Allerlei.
Gasbereider van Dunderdale.
Verschillende soorten van ongezuiverde bronolie, voornamelijk de pensylvanische, bevatten eene koolwaterstof in vloeibaren staat, die zich daardoor onderscheidt dat zij bij iedere aanraking met de lucht lichtelijk in damp overgaat, die gemakkelijk ontvlamt en als eene heldere gas-vlam brandt. Deze vluchtige bestanddeelen laten zich gemakkelijk van de ongezuiverde olie afscheiden en reinigen. In goeden, zuiveren staat komen zij voor als eene kleurlooze, niet onaangenaam riekende, licht ontbrandbare en daardoor gevaarlijke vloeistof, die men onder verschillende benamingen, vooral onder die van petroleum-ether of gasoline, in den handel heeft gebracht. Deze zelfstandigheid schijnt vooral geschikt te zijn tot het vervaardigen van gaz, want voert men er eenen luchtstroom door dan ontwikkelt zich zonder eenige verwarming eene soort van gas, dat met eene heldere witte vlam brandt, zooals het beste gazlicht. Sedert jaren heeft men er zich reeds op toegelegd om eenvoudige toestellen te vervaardigen, waarmede men een luchtstroom door dezen petroleum-ether kan voeren die eene juist genoegzame mengeling van lucht en gasoline-damp geeft als noodig is om de branders een helder licht te doen geven. Vele toestellen werden uitgedacht, allen even vernuftig en eenvoudig, maar ook allen met eenige gebreken, welke het bijna onmogelijk maakten zich op den duur er van te bedienen; de meesten hadden dit gebrek, dat in den winter, wanneer het verkregen gas door de koude pijpen heen naar de branders stroomde en ten gevolge der koude het gasoline gedeeltelijk weder tot zijn vorigen staat van vloeistof terugkeerde, de toevoer te gering werd en alzoo de branders een slecht licht gaven. In den laatsten tijd mocht het evenwel den Amerikaan Dunderdale, van New-York, gelukken een toestel te vervaardigen waardoor men het gemelde bezwaar ontwijken en dus die nieuwe soort van gas met vrucht, hoewel altijd nog met eenig gevaar, tot verlichting gebruiken kan.

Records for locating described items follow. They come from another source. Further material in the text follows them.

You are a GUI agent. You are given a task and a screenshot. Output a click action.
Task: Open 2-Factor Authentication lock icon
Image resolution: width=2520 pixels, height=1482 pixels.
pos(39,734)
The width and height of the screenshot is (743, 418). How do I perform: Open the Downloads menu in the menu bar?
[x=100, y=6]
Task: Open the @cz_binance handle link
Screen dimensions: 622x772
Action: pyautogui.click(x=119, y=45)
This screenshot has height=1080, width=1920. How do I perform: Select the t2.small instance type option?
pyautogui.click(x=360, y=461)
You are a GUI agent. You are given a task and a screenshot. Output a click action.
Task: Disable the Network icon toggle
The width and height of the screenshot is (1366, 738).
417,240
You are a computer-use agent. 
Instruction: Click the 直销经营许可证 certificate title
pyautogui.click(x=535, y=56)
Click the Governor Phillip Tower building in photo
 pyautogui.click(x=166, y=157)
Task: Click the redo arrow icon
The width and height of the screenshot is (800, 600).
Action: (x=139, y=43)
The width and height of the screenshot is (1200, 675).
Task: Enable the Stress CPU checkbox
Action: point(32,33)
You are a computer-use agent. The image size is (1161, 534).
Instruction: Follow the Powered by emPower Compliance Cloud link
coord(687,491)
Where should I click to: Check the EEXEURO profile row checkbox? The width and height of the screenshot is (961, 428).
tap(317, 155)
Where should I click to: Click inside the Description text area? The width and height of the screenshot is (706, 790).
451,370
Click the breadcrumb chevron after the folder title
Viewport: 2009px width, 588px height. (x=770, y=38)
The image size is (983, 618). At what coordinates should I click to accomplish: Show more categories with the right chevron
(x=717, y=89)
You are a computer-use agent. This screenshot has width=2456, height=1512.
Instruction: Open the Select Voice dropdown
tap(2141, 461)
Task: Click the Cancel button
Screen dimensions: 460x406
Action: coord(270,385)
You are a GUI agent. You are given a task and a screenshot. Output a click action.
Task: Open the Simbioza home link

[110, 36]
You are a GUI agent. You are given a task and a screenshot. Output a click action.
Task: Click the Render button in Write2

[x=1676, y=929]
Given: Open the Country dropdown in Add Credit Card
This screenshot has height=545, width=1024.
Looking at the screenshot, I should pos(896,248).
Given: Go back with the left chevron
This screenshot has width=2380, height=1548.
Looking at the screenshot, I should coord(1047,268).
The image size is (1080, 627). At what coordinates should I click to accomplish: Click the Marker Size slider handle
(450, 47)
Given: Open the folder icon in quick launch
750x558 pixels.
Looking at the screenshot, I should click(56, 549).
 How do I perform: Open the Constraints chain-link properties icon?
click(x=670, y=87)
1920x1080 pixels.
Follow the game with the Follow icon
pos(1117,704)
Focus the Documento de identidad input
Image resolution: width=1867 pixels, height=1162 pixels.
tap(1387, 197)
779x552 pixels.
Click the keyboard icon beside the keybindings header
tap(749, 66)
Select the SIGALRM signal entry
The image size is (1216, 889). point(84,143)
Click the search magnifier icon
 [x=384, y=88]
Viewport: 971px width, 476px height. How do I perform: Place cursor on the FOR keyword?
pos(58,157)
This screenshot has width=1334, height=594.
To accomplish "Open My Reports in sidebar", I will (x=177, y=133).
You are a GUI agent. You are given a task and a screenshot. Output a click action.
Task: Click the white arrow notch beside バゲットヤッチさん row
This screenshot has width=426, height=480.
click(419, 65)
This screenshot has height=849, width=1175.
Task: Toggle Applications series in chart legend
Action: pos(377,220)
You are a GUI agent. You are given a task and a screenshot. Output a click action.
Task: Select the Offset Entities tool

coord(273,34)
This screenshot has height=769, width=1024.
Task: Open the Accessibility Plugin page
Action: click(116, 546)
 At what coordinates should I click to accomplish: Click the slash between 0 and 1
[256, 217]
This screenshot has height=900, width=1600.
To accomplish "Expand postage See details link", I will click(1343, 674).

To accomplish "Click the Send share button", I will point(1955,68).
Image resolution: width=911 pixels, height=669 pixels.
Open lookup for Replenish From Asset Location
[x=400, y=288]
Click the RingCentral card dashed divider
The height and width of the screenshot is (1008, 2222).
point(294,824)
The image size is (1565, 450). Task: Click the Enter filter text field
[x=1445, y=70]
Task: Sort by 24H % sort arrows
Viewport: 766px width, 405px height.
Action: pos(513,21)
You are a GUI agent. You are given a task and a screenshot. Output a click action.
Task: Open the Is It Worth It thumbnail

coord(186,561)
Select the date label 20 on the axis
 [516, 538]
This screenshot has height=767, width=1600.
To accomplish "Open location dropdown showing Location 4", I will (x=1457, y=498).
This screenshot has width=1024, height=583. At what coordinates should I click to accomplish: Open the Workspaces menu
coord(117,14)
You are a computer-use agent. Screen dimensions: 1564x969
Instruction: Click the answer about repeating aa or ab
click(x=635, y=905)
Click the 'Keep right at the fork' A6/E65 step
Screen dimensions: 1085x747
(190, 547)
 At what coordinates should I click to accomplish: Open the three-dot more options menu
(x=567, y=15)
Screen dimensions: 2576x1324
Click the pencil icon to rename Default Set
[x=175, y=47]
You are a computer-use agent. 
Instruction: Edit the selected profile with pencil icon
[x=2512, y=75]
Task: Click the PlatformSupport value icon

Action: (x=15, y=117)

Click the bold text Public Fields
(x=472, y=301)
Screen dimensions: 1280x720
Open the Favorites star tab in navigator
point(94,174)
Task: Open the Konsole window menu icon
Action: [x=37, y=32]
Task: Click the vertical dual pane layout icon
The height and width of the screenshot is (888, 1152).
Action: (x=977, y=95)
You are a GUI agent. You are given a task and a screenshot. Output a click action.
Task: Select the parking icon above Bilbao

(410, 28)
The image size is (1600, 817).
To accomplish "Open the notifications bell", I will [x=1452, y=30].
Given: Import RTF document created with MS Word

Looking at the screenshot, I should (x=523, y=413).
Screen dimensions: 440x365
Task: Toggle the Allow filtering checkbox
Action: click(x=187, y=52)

De toestel bestaat, zooals uit onze afbeelding te zien is, uit eenen met lood bekleeden houder A A die met verdund zwavelzuur gevuld is. Boven dezen houder bevindt zich een gasketel B B die in water neêrhangt en daardoor de buitenlucht afsluit. Van het bovengedeelte van dezen ketel hangen een korf D neêr en een tweede houder C C, waarvan de eerste met reepjes bladijzer en de tweede met petroleumether of gasoline gevuld is. Bevindt zich nu de korf D in het verdunde zwavelzuur dan ontwikkelt zich waterstofgas, dat naar boven dringt, slechts door de buizen L L in kan ontsnappen en dus door den petroleumaether heenvloeit die in C C vervat is, in de richting welke door de pijltjes wordt aangegeven. Uit de houders CC dringt het met petroleum-etherdamp verzadigde waterstofgas door de kleppen K K in de buitenste ruimte van den gasketel van waar uit het naar de branders gevoerd wordt.
Wordt er geen gas verbruikt dan wordt de ketel, ten gevolge van de opeenhooping daarvan, omhoog gestooten en daardoor tevens ook de korf D uit het zwavelzuur getrokken zoodat het waterstofgas ophoudt zich te ontwikkelen, om weder te voorschijn te treden, zoodra er genoeg gaz verbruikt is om den korf weder in het zwavelzuur te laten zakken. zooals te begrijpen is moeten van tijd tot tijd de grondstoffen vernieuwd worden, waartoe de kranen en openingen F.G.H.I.J. en M. dienen.